● **What to do**: Transcribed word for word, the lines below from the one with "How do I perform: Open" through the last line of the records form the answer; no picture is to be included.

──────── Data for processing ────────

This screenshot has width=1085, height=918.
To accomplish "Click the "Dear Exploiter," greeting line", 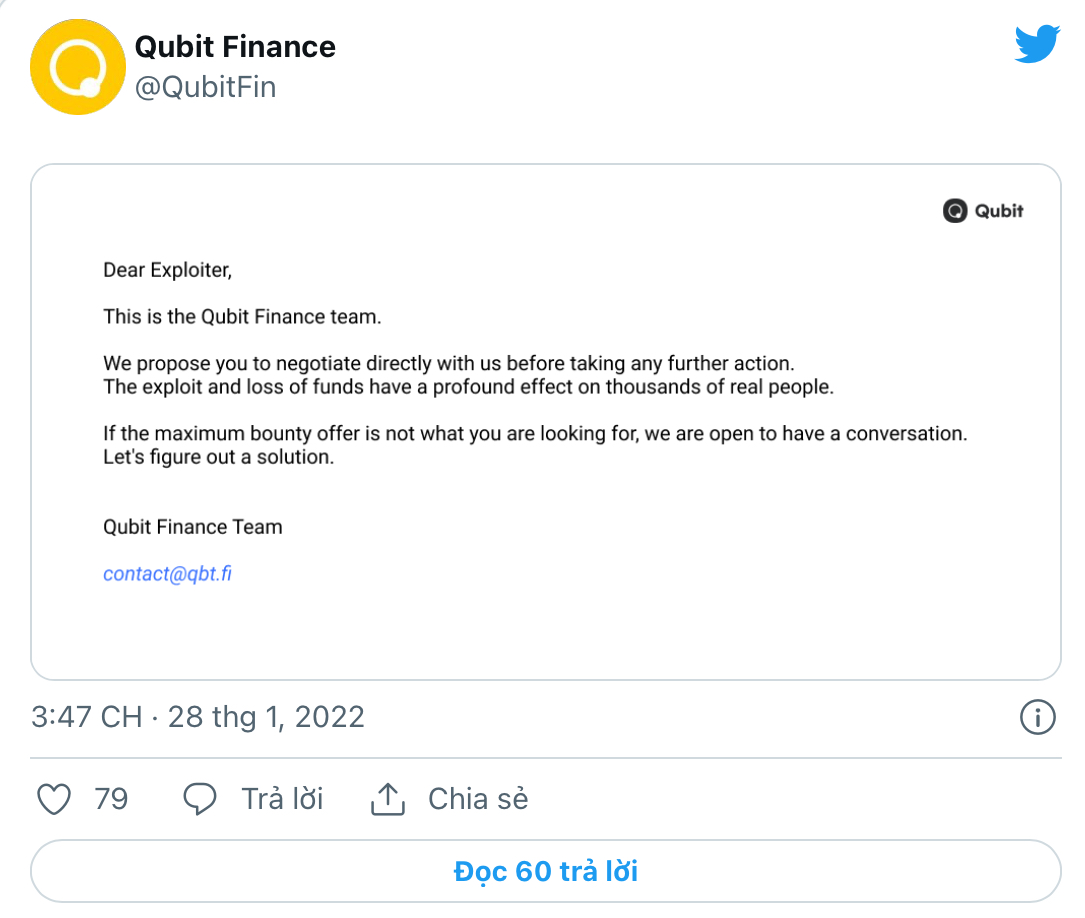I will click(x=167, y=270).
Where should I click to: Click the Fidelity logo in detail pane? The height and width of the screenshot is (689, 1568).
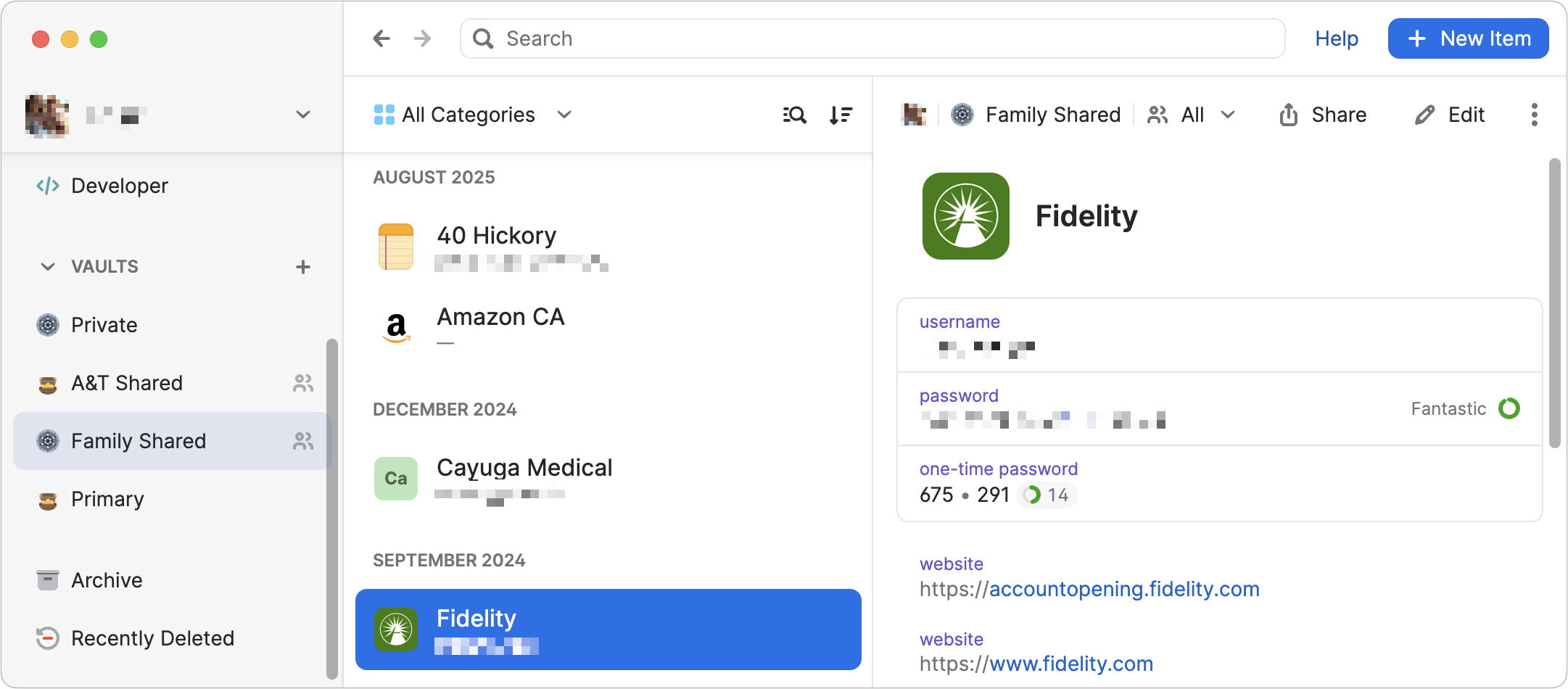pos(965,216)
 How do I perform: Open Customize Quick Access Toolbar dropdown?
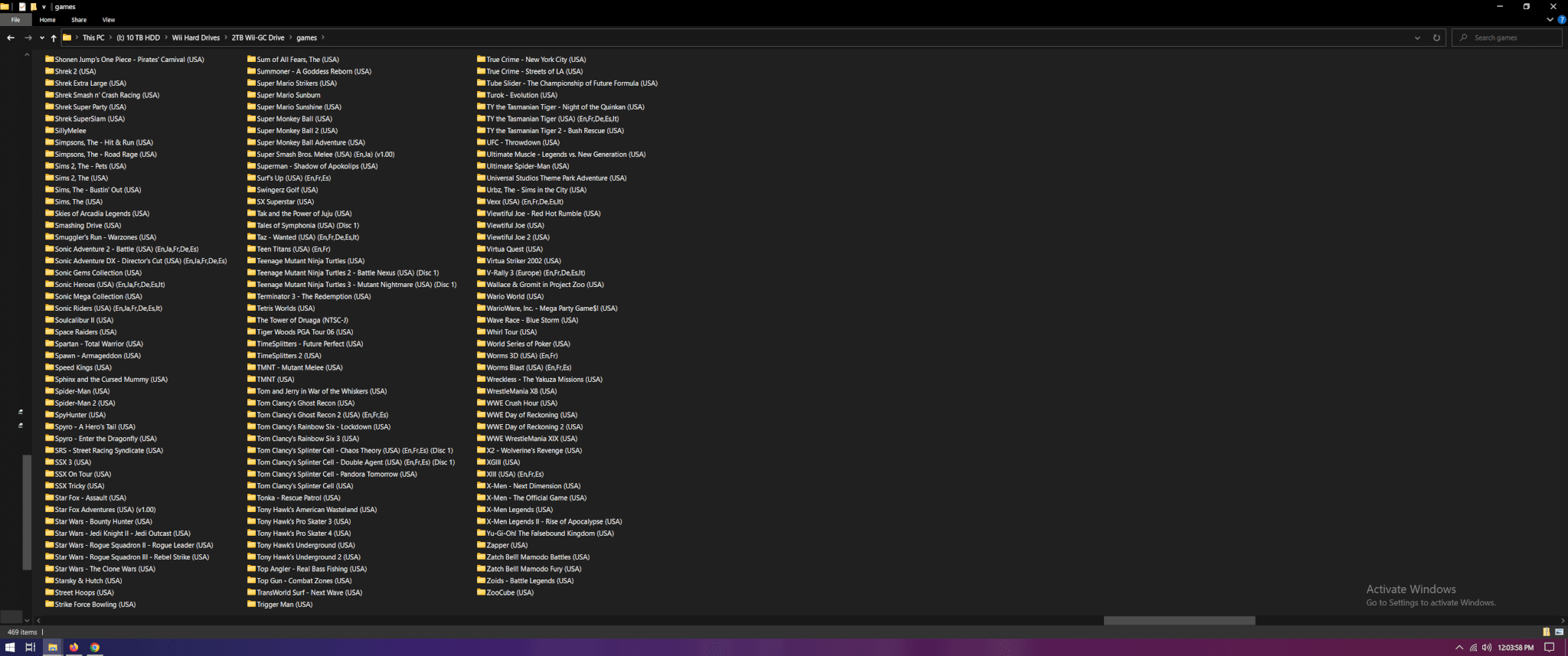[x=44, y=7]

────────

● **Solution for this exercise**:
 How do I perform: Open Customize Quick Access Toolbar dropdown?
[x=44, y=7]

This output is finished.